- **Görev 1**
Aşağıdaki verilen metinde, o dönemin Türkiye'sinden götürülüp tanıtılabilecek ürünler olarak sayılanları sıralayın.
- **Görev 2**
Verilen metinde "120 metre boyunda, 14" ile başlayıp "sergi gemisi yapıyorlar." ile biten bölümü, "beyaza" yerine "maviye" koyarak düzenleyin.

- **Verilen Metin**
Bandırma Vapuru ile başladı herşey. İşgal edilmiş bir ülkeyi aydınlık yarınlara taşıyan bu vapuru Samsun’da gezme şansını bulmuştum yıllar önce.

İnsan vapurun önüne gelince bile heyecandan tir tir titriyor.

Tarihin o muhteşem ağırlığını hissetmemek mümkün mü?

Ciğerler Atamıza olan sonsuz bağlılık ve sevgi ile doluyor bir anda.

Bir de Alemdar gemimizin ihtişamlığını düşünün.

Bu gemiler özgürlüğe giden yolu açmışlar bize.

Bugün o büyük mü büyük gururun coşkusu içinde sizlere bir başka vapurdan söz edeceğim.

Vapurun adı Karadeniz.

Türkiye’nin yeni yüzünü dünyaya tanıtmak için Karadeniz Vapuru’na görev vermişler ve o vapur da, ilklere imza atmış meğerse.

Çiçeği burnunda genç cumhuriyet ve o dönemin yönetenlerin büyük vizyonları.

Okumak büyümektir.

Güçlenmektir.

Zenginleşmektir.

Bu vapurun varlığını nasıl mı öğrendim? Gazi Alemdar Müze Gemisi’nin Kurtuluş Savaşı’nda üstlendiği büyük görevi, Türk ve Fransız Diplomatik Arşiv Belgelerini çok titiz bir çalışma ile kitapta toplayan Evrim Şencan Gürtunca ‘nın bir de “Genç Cumhuriyet Karadeniz Vapurunda” kitabı varmış.

İşte o kitabı okudum.

İnanın bu ülkenin nereden nereye geldiğini daha iyi öğrenmek ve anlayabilmek için Hasan İzzettin Dinomo’nun kaleme aldığı Kutsal İsyan ve Kutsal Barış ve de Şevket Süreyya Aydemir’in Tek Adam isimli eserlerini okuyup bilgi hazinemize doping yaptırabileceğimiz kaynaklardan biri de Genç Cumhuriyet Karadeniz Vapurunda kitabı.

Yıl 1926.

120 metre boyunda, 14 metre eninde 4000 beygir gücünde makinesi olup 12 mil hız yapabilen 4795 grostonluk gemiyi beyaza boyatıp sergi gemisi yapıyorlar.

Devlet ayakta.

Tüm kurum ve kuruluşlar liman liman gezerek Türk ürünlerini ve yeni Türkiye’nin imajını tanıtacak Karadeniz Vapuru’nu sefere hazırlıyorlar.

Geminin logosunda ise ticaret ve haber tanrısı Hermes var.

Nasıl bir çalışma.

O dönem ve sıfır sanayiye sahip Türkiye’den ne götürüp de tanıtırsın?

Kumaş, halı, tütün, taşkömürü.

- **Derlenen Malzeme**
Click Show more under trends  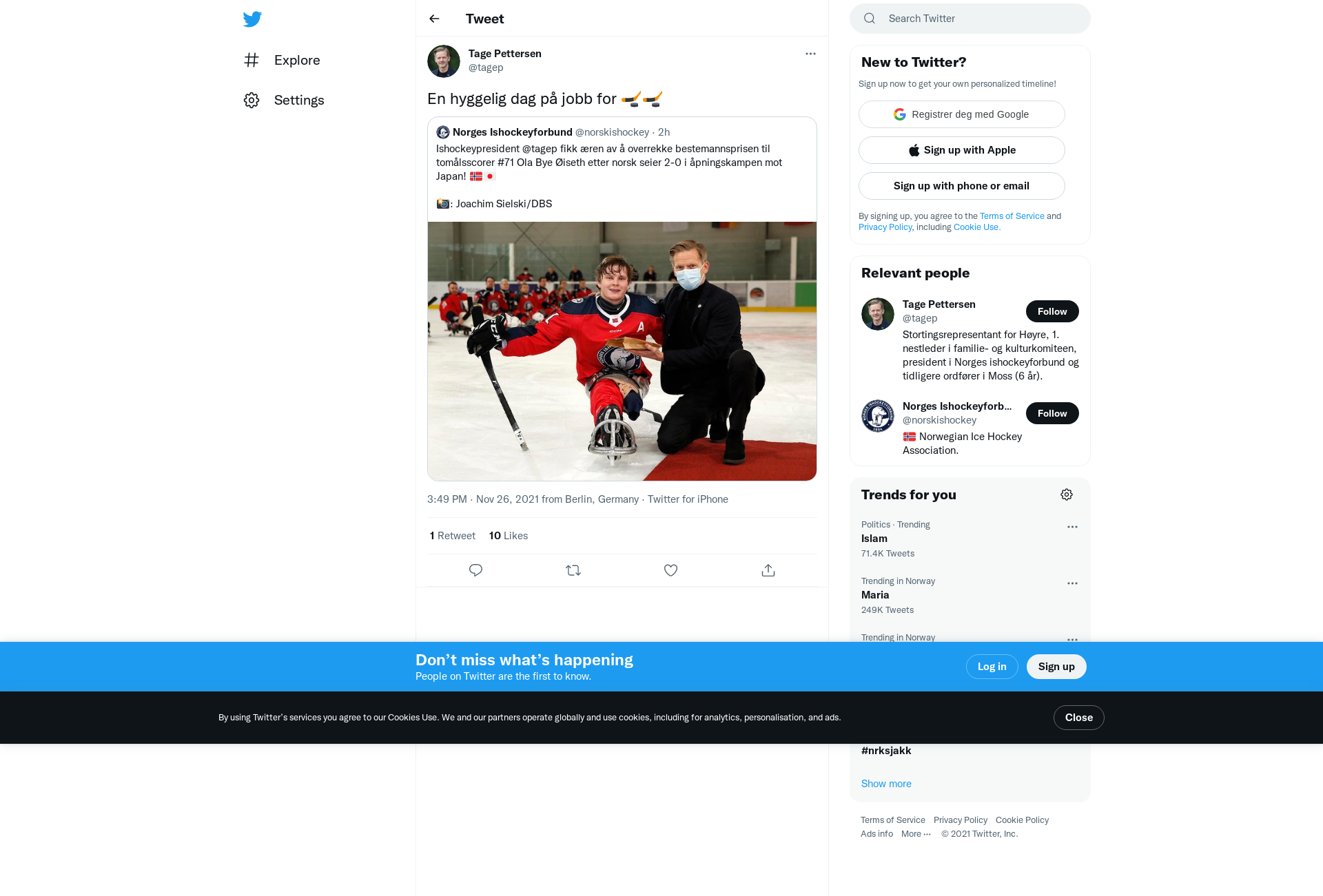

- **Çözümlü Cevap 1**
Kumaş, halı, tütün, taşkömürü.

- **Çözümlü Cevap 2**
120 metre boyunda, 14 metre eninde 4000 beygir gücünde makinesi olup 12 mil hız yapabilen 4795 grostonluk gemiyi maviye boyatıp sergi gemisi yapıyorlar.